Canadians are the among the nicest and most polite people on the planet. Americans are blessed to have them as neighbors.

Yet Donald Trump has been spitting in these wonderful folks’ faces, on everything from fentanyl to immigration to tariffs to statehood. His barbs portend long-term damage to what once seemed our two nations’ unbreakable goodwill. This potential funeral for a friendship says much about America’s shrinking place in the world.

The insults reach back to Trump’s first term, when he called Canada’s then-Prime Minister Justin Trudeau “very dishonest and weak,”  as well as “two-faced.”

Who in the world says that to a steadfast friend? To a country whose long border with ours has been peaceful for well over a century? To a nation that helps protect ours through its partnership in the North American Aerospace Defense Command? To a people whose armed forces sent over 40,000 troops to fight in our Afghanistan war, with 158 dying and thousands more injured (In contrast, Trump reportedly dodged the Vietnam-era draft due to a dodgy medical deferment facilitated by a doctor who was his father’s tenant.).

Typhoon Trump has proven even more catastrophic to the Canada relationship today, in his second term. Thankfully, he and Canada recently stepped back from the trade war brink, eliminating tariffs on most products – with certain major exceptions.

Nonetheless, could you blame Canadians for still distrusting Trump, given that he justified large tariffs back in January based on (bogus) claims of allegedly huge fentanyl imports and illegal immigration from north of the border:

“They’ve [Canada and Mexico] allowed, both of them, Canada very much so, they’ve allowed millions and millions of people to come into our country that shouldn’t be here. They could’ve stopped them and they didn’t. And they’ve killed 300,000 people last year, my opinion, have been destroyed by drugs, by fentanyl. The fentanyl coming through Canada is massive. The fentanyl coming through Mexico is massive.”

So how many tons of fentanyl and millions of people have actually entered America illegally from Canada?

Seizures and arrests provide some sense of scale: From October 2023 through September 2024, 43 pounds (not tons) of fentanyl were seized at the Canadian border, in contrast with over 10 tons from Mexico. During that same period, fewer than 28,000 people were apprehended entering illegally from Canada, compared with over 1.5 million down south.

Putting aside the complex calculation of America’s relationship with our neighbor and friend Mexico, those figures clearly don’t justify such Trumpian lies, hostility and trade barriers against Canada.
• • • • • • •
Continue the opinion piece on Trump's treatment of Canada from its last sentence onward.

Stored records:
• • • • • • •
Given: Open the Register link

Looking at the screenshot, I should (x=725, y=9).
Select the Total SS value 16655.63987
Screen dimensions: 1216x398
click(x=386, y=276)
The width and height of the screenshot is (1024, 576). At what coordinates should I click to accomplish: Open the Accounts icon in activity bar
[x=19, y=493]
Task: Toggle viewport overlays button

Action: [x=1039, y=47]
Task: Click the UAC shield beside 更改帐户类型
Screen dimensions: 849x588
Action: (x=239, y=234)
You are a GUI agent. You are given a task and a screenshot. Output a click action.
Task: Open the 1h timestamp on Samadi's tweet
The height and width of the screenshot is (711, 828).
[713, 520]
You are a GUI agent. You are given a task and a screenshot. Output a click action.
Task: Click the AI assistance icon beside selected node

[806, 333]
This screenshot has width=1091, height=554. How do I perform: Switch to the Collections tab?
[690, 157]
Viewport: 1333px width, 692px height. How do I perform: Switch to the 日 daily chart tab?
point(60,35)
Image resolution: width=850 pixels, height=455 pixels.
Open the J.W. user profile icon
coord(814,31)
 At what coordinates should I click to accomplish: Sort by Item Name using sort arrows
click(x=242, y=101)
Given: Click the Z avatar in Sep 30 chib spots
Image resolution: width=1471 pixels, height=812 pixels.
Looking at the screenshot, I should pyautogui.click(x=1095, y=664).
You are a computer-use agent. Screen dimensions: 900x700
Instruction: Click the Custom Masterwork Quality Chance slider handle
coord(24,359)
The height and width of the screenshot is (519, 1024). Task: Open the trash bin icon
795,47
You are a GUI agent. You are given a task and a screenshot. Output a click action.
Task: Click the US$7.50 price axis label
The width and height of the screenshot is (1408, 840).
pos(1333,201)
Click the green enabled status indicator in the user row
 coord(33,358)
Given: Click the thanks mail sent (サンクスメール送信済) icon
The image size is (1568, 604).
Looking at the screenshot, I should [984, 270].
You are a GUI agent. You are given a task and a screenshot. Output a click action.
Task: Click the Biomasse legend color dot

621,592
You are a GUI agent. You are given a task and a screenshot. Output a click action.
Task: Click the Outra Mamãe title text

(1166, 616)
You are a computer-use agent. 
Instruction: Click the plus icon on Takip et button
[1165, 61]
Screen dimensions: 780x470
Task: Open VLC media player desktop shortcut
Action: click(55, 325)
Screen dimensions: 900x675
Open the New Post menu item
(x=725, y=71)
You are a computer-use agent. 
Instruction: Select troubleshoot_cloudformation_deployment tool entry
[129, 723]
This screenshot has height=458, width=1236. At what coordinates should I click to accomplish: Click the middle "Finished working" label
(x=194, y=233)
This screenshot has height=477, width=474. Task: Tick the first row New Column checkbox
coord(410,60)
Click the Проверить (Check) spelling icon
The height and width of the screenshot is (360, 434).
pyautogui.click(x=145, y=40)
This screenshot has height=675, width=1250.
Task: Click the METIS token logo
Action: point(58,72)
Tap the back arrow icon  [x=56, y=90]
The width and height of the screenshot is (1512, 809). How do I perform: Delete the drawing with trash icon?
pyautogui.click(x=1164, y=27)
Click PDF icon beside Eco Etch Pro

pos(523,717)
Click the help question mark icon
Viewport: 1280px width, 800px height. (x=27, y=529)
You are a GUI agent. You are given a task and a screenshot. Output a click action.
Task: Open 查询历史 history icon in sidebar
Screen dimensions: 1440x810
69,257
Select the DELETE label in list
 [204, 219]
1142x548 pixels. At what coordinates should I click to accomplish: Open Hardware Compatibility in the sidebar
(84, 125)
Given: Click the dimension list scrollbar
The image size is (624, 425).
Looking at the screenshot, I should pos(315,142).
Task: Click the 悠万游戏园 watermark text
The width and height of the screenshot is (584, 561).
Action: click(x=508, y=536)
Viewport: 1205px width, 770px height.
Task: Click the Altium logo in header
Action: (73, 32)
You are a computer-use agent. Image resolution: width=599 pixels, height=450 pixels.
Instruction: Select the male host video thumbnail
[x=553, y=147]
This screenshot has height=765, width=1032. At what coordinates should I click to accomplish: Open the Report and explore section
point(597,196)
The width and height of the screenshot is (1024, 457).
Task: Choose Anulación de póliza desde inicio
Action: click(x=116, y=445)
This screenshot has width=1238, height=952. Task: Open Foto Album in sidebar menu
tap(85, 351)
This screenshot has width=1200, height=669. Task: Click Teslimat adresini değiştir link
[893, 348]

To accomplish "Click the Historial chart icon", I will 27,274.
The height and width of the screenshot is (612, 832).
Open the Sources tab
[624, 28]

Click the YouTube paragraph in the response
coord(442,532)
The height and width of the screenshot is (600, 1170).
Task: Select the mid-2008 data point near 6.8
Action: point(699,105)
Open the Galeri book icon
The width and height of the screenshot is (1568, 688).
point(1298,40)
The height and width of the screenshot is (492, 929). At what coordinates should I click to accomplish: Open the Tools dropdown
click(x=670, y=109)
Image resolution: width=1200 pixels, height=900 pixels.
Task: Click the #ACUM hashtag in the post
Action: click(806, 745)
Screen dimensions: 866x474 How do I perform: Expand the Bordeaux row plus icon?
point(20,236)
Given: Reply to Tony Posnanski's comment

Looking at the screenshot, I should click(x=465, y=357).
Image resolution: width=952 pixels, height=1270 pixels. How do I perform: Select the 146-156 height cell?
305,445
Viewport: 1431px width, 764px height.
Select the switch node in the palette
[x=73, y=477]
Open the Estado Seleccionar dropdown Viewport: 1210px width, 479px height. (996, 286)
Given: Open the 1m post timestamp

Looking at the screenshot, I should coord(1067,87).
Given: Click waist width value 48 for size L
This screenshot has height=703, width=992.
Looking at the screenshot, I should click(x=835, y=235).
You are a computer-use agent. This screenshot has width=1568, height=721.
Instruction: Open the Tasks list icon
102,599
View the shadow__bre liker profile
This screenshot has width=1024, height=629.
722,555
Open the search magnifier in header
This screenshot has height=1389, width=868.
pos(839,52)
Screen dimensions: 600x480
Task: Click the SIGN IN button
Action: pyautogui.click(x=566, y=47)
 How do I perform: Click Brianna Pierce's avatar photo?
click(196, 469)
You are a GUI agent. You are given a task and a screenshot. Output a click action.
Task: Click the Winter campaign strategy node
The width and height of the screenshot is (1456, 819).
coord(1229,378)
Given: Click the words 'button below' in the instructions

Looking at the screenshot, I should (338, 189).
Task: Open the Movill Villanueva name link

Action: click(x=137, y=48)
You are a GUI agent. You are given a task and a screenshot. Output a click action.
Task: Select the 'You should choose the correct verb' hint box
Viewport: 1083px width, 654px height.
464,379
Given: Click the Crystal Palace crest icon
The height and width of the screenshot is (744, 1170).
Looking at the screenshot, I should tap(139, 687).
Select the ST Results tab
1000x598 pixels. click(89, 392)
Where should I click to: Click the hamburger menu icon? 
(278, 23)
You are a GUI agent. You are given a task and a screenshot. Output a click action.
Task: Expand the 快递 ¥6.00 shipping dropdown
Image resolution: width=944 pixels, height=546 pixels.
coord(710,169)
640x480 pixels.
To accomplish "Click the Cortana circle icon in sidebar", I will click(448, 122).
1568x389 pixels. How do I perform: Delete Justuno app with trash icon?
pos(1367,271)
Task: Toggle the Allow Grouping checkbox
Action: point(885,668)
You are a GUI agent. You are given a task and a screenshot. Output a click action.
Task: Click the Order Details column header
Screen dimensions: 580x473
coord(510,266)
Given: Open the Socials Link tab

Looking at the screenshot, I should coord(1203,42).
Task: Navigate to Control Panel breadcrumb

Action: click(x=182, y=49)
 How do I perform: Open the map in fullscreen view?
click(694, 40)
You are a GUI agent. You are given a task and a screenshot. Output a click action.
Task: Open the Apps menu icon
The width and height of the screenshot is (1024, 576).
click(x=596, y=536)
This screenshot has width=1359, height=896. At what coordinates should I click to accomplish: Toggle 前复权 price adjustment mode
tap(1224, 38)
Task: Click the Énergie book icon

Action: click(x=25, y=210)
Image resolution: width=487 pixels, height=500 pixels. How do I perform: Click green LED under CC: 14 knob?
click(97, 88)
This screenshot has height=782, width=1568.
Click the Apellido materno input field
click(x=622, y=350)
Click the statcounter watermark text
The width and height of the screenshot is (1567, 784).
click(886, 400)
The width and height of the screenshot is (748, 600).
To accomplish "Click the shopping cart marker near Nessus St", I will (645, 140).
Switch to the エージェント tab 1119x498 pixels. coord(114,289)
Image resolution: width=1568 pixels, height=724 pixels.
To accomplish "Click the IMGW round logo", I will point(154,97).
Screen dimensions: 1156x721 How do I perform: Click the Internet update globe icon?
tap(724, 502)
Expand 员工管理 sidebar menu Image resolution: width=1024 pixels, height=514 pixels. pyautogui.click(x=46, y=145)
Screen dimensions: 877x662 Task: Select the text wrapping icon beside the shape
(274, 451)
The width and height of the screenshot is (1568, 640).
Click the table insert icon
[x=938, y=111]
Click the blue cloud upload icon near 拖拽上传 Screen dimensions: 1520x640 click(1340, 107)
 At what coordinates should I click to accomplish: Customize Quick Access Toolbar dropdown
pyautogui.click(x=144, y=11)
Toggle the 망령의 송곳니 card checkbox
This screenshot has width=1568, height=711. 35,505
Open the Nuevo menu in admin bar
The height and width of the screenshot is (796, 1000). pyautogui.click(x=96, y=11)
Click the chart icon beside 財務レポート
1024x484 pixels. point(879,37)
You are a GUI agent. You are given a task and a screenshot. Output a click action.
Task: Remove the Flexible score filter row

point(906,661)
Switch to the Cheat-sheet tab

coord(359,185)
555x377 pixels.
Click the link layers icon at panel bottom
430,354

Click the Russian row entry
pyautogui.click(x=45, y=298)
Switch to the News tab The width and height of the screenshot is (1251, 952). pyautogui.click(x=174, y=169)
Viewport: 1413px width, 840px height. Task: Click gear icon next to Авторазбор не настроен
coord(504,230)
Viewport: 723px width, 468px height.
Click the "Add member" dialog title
• • • • • • •
Expected output
Adding national insult to economic injury, Trump has notoriously declared that this proud country should be our 51st state:

“We’re taking care of their military. We’re taking care of every aspect of their lives… We don’t need anything from Canada. And I say the only way this thing really works is for Canada to become a state.”

During a visit to Canada’s Nova Scotia province this summer, I got a glimpse of the damage he’s quickly done to our two nations’ bonds. The first hint was alcoholic – by which I mean the disappearance of U.S. beer, wine and spirits from many restaurant menus and liquor stores. Another sign was the plethora of Canada’s national maple leaf flags flying everywhere – a rejection of Trump’s 51st state slap and other insults.

As usual, Canadians were unfailingly friendly and polite during my visit, blaming neither my friends nor me for Trump’s affronts. But their perspective on our country has changed – as  have their visits to America, down by 22 to 40 percent since last year, depending on which category of travel we count.

The next president might restore some foreign faith in the United States if it we demonstrate renewed faith in friendship and alliances. But after being repeatedly burned, could we blame Canadians for remaining wary?

And it’s by no means just Canada. On a visit to Australia earlier this year, I heard rage about Trump’s tariffs; worry about American unreliability as China antagonizes our ally Down Under; and sympathy to the point that several Aussies said they feel sorry for us. Trump’s threats to take over Denmark’s territory, Greenland, is sparking similar ire by our loyal European partner (which, by the way, lost 52 soldiers fighting alongside U.S. troops in Afghanistan and Iraq).

With hundreds of thousands slaughtered by Russia’s invasion and bombardments, Ukraine endures Trump’s fickle promises of aid and his outrageous, dishonest Oval Office attack last February on President Volodymyr Zelenskyy. Poland, Finland, Lithuania, Latvia, Estonia and other European nations wonder if they’re next in line for American abandonment and Russian aggression.

True, Trump very recently and surprisingly voiced renewed support for Ukraine. But Trump could quickly do an about-face (as in the past) if Vladimir Putin simply offers him a soothing gesture or if his advisors whisper pro-Putin advice in his ear.

Canada and other countries saw first-term Trump as maybe an anomaly, something America could rebound from. His far more adversarial second term actions suggest that our allies must plan for a future in which they can no longer count on us. All the while, he cozies up to corrupt autocrats like Russia’s Putin and Hungary’s Orban.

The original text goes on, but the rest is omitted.